I don't profess to know it all, but I do have some advice that will save you a lot of time and embarrassment. Here are the 25 things you need to know about drinking after you turn 25.
2. Hangovers ain't nothing to [bleep] with. Remember those days of pulling a late drinking session, sleeping a few hours, then getting up and being productive? GONE. No kidding, I recently had a hangover that lasted two and a half days. That's almost an entire work week lost.
3. If you're the couple that gets drunk and fights, break up. At a certain point, people will just stop inviting you places.
4. No one cares if you smoke "only" when you're drinking.
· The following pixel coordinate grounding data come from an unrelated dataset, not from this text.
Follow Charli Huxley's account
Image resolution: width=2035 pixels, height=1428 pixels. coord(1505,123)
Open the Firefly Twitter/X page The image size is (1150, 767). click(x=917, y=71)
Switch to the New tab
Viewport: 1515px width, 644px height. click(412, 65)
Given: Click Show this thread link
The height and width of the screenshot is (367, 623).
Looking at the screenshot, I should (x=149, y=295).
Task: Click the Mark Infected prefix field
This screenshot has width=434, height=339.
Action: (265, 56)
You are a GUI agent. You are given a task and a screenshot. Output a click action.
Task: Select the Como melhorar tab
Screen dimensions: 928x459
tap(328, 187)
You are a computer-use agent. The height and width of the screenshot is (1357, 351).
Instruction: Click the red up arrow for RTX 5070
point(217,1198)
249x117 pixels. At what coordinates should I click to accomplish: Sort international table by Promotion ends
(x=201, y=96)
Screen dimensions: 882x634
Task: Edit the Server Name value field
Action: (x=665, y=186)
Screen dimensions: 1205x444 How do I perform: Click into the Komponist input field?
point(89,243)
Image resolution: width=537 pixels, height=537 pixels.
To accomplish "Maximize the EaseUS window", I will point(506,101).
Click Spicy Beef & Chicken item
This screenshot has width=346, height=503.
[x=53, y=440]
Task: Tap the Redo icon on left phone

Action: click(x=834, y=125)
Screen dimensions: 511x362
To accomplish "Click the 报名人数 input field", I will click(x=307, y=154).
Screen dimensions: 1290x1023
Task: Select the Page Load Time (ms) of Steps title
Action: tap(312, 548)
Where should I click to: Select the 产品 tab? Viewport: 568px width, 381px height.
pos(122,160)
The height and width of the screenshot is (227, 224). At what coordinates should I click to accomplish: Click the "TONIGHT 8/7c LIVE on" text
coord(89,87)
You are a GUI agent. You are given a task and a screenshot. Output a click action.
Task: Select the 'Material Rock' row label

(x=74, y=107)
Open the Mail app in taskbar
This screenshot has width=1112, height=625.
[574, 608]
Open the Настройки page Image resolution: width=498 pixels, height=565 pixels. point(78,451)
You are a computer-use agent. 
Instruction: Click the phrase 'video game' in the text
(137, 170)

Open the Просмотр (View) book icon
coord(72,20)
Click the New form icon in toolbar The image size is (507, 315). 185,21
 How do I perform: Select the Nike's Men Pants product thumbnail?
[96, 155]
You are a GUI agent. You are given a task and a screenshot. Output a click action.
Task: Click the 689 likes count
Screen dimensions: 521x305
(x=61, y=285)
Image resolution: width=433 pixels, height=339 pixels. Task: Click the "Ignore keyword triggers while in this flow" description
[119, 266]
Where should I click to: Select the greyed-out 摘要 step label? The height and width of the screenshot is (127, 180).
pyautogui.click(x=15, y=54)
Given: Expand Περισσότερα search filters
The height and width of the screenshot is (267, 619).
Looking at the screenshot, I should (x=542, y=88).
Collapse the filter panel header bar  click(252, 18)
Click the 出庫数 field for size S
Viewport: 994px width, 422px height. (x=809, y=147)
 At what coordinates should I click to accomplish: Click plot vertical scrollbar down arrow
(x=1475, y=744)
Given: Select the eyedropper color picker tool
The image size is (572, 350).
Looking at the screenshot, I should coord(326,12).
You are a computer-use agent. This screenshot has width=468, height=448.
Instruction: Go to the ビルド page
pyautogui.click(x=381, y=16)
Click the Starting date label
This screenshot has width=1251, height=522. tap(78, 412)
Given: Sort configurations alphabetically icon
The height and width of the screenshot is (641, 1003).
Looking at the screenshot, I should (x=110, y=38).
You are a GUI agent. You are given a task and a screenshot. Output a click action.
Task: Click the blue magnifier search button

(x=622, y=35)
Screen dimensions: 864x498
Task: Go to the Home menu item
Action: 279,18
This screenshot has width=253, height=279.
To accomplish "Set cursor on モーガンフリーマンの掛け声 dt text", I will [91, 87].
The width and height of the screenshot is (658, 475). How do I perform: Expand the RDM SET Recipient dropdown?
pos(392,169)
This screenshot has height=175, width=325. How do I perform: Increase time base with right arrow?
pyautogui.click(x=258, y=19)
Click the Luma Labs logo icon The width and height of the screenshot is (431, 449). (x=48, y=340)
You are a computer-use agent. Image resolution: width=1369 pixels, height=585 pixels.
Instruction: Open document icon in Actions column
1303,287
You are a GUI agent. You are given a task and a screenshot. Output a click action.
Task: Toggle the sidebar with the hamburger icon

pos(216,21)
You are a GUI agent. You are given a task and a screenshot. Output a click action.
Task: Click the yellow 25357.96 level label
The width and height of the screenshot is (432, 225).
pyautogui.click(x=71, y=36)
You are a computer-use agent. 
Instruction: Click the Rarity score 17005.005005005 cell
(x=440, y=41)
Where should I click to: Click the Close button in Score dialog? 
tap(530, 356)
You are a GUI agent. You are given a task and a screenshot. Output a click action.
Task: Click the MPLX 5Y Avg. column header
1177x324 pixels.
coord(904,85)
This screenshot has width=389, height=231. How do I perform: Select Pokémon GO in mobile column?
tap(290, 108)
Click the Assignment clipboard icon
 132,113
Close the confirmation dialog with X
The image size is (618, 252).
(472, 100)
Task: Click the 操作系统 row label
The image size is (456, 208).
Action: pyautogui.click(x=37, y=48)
5. Like your degree and SAT score, your college drinking achievements no longer matter and should never be brought up in conversation.
6. You don't have to do that bomb shot.
7. You shouldn't be hanging out with anyone whose go-to drink is a bomb shot.
8. Don't bring your drink onto the dance floor. Sure, you can handle yourself, but what about that jerk who knocks the glass out of your hand? Now the party is bummed AND you don't have a drink.
9. Keep sparkling wine in the fridge. There is no greater joy than a mimosa you didn't have to put clothes on to drink.
10. All those magazines have you convinced that a quality wine knowledge is the mark of a civilized modern urbanite, but you know what? Screw them. Drink whatever you want and don't pay out the butt when you drink it.
11. Buy good beer. You spend like $50 on dinner now, so stop drinking like a sophomore. (Note: This rule goes out the window during St. Pat's day weekend.)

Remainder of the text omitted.